Patients with chronic hypoxemia (arterial Hb oxygen concentration < 92%), typically due to lung disease, right-to-left intracardiac shunts, renal transplantation, prolonged exposure to high altitudes, or hypoventilation syndromes, often develop erythrocytosis. The primary treatment is to alleviate the underlying condition, but oxygen therapy may help, and phlebotomy may decrease viscosity and alleviate symptoms. Because in some cases the elevated Hct is physiologic, phlebotomy should be limited to the extent necessary to relieve symptoms (in contrast to polycythemia vera, where the goal is to normalize the hematocrit).

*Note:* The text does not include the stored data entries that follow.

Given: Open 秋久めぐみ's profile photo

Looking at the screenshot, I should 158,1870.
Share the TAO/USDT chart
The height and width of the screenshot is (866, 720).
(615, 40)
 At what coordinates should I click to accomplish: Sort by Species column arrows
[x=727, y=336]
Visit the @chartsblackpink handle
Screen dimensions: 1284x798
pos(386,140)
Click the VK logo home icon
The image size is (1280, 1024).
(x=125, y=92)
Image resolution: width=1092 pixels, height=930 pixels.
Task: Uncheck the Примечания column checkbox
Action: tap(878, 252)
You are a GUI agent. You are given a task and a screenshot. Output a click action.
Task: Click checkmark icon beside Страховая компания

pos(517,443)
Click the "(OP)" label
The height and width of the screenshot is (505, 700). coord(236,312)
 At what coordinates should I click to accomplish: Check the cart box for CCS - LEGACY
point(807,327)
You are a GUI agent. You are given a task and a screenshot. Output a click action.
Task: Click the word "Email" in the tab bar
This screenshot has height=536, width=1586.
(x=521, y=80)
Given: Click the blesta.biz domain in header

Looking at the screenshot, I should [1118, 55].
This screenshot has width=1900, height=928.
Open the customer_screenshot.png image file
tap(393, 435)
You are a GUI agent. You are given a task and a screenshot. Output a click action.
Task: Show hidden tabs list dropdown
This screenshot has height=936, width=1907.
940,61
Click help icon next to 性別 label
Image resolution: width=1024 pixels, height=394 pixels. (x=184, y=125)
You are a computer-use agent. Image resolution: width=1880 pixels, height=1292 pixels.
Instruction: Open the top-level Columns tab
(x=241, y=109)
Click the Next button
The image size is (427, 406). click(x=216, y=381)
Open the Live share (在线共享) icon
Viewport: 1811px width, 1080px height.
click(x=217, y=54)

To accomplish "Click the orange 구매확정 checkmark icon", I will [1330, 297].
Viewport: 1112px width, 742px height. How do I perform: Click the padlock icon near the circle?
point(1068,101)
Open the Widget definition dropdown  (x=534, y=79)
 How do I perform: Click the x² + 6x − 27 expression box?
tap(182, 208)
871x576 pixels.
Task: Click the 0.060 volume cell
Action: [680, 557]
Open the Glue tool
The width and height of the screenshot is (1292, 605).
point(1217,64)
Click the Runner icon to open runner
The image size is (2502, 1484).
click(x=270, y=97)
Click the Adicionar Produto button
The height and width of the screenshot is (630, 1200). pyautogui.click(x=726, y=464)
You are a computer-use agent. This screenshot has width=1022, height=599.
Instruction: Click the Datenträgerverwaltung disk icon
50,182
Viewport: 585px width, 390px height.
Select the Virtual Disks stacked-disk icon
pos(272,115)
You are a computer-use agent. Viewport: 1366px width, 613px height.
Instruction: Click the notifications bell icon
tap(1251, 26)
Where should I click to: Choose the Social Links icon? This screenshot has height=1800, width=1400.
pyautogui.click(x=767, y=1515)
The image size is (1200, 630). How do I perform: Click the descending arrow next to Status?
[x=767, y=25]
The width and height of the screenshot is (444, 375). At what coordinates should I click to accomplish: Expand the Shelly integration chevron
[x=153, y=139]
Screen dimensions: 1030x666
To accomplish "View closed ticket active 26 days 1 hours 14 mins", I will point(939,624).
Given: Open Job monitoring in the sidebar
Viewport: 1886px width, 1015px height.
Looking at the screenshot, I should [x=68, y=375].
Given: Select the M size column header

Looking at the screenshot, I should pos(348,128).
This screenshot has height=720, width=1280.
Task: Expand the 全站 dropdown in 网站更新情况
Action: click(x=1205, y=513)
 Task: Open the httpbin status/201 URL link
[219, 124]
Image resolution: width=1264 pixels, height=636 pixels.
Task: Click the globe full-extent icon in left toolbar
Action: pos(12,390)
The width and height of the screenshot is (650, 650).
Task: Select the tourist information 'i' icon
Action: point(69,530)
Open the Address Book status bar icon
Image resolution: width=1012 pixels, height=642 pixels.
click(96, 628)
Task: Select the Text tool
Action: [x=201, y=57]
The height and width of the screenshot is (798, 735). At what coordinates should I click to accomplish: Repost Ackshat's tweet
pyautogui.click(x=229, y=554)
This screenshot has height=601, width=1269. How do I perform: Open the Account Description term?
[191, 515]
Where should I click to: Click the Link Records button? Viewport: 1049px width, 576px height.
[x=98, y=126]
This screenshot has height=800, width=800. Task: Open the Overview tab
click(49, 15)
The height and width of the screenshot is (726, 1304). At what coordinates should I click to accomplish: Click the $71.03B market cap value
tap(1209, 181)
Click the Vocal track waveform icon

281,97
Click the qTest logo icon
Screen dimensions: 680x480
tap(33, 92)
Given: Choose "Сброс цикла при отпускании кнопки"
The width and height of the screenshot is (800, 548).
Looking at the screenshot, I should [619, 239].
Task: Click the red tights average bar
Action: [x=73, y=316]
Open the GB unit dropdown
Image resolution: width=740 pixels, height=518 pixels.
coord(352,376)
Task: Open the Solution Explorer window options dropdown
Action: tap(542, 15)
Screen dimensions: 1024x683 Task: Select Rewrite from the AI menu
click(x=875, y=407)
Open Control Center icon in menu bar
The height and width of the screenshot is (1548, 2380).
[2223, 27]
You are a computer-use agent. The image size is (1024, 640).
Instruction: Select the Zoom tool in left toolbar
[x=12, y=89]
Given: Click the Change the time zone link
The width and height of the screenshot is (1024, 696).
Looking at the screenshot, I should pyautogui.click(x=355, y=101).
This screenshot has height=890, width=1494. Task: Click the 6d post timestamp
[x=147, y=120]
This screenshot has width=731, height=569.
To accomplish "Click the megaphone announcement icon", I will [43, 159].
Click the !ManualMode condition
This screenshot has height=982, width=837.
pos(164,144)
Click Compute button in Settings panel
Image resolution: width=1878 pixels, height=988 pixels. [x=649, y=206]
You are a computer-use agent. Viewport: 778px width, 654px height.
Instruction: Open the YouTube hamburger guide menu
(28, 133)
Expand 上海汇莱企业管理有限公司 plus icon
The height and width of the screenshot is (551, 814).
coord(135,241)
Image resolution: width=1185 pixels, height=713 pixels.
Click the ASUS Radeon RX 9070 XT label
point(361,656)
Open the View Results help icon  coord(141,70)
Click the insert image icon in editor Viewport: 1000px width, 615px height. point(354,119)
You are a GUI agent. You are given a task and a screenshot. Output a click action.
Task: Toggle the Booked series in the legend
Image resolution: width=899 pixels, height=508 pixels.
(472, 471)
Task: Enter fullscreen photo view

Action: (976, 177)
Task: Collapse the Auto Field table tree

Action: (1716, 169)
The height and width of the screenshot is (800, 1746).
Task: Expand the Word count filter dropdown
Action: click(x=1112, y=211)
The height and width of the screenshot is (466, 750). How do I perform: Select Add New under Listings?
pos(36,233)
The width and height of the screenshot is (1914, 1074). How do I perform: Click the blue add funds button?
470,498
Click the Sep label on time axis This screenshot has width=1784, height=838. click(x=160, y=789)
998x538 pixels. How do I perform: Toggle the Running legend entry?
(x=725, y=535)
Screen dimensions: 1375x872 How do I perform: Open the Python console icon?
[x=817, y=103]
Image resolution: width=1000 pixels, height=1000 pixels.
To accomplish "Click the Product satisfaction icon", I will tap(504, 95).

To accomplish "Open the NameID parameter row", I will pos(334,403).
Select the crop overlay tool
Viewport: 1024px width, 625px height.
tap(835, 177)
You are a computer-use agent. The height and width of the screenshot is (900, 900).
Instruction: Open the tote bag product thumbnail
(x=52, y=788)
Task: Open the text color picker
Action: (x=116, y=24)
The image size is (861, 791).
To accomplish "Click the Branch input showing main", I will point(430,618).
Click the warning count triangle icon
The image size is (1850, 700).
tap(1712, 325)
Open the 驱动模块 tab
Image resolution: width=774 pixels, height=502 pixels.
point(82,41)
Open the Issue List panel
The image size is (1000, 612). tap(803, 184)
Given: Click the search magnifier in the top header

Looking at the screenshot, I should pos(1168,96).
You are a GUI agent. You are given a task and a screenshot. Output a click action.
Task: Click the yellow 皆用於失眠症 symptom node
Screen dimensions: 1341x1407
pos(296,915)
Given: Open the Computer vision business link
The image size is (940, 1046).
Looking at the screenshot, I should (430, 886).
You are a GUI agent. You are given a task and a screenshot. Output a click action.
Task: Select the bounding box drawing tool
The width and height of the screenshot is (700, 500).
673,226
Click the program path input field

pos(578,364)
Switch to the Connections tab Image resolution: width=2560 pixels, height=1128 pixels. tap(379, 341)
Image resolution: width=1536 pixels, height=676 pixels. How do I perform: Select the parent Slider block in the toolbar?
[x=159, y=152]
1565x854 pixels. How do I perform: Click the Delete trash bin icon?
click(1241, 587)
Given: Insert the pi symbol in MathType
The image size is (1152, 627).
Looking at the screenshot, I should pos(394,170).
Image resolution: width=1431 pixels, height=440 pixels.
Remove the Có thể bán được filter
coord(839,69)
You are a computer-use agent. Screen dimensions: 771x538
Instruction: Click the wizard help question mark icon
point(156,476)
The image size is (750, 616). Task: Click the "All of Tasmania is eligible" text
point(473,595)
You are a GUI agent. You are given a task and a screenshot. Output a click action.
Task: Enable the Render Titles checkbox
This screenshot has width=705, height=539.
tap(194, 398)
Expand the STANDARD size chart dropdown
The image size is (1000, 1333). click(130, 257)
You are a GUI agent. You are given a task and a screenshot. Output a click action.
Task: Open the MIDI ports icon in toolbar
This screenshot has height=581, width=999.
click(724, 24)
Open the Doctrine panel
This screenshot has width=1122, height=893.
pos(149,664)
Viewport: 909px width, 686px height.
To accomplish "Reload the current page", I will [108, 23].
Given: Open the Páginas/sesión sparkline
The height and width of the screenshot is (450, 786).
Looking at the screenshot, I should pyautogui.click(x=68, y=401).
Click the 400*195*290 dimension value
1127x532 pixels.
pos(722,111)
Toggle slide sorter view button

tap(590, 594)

Tumor-associated erythrocytosis can occur when renal tumors, cysts, hepatomas, cerebellar hemangioblastomas, or uterine leiomyomas secrete erythropoietin. Removal of the lesion is curative.

High oxygen–affinity hemoglobinopathies are very rare. This diagnosis is suggested by a family history of erythrocytosis; it is established by measuring the P50 (the partial pressure of oxygen at which Hb becomes 50% saturated) and, if possible, determining the complete oxyhemoglobin dissociation curve. Standard Hb electrophoresis may be normal and cannot reliably exclude this cause of erythrocytosis.

Evaluation

Tests done when isolated erythrocytosis is present include

  • Arterial oxygen saturation

  • Serum erythropoietinlevels

  • P50 to rule out a high oxygen-affinity hemoglobinopathy

A low or normal serum erythropoietin level is diagnostically nonspecific. If polycythemia vera is suspected, the patient should be worked up as for polycythemia vera and other causes for inappropriate erythropoietin production such as renal dysfunction should be sought.

Serum erythropoietin level is elevated in patients with hypoxia-induced erythrocytosis (or level is inappropriately normal for their elevated Hct) and patients with tumor-associated erythrocytosis. Patients with elevated erythropoietin levels (and no indication of hypoxia) or microscopic hematuria should undergo abdominal imaging, CNS imaging, or both to seek a renal lesion or other tumor sources of erythropoietin.

P50 measures the affinity of Hb for oxygen; a normal result excludes a high-affinity Hb (a familial abnormality) as the cause of erythrocytosis.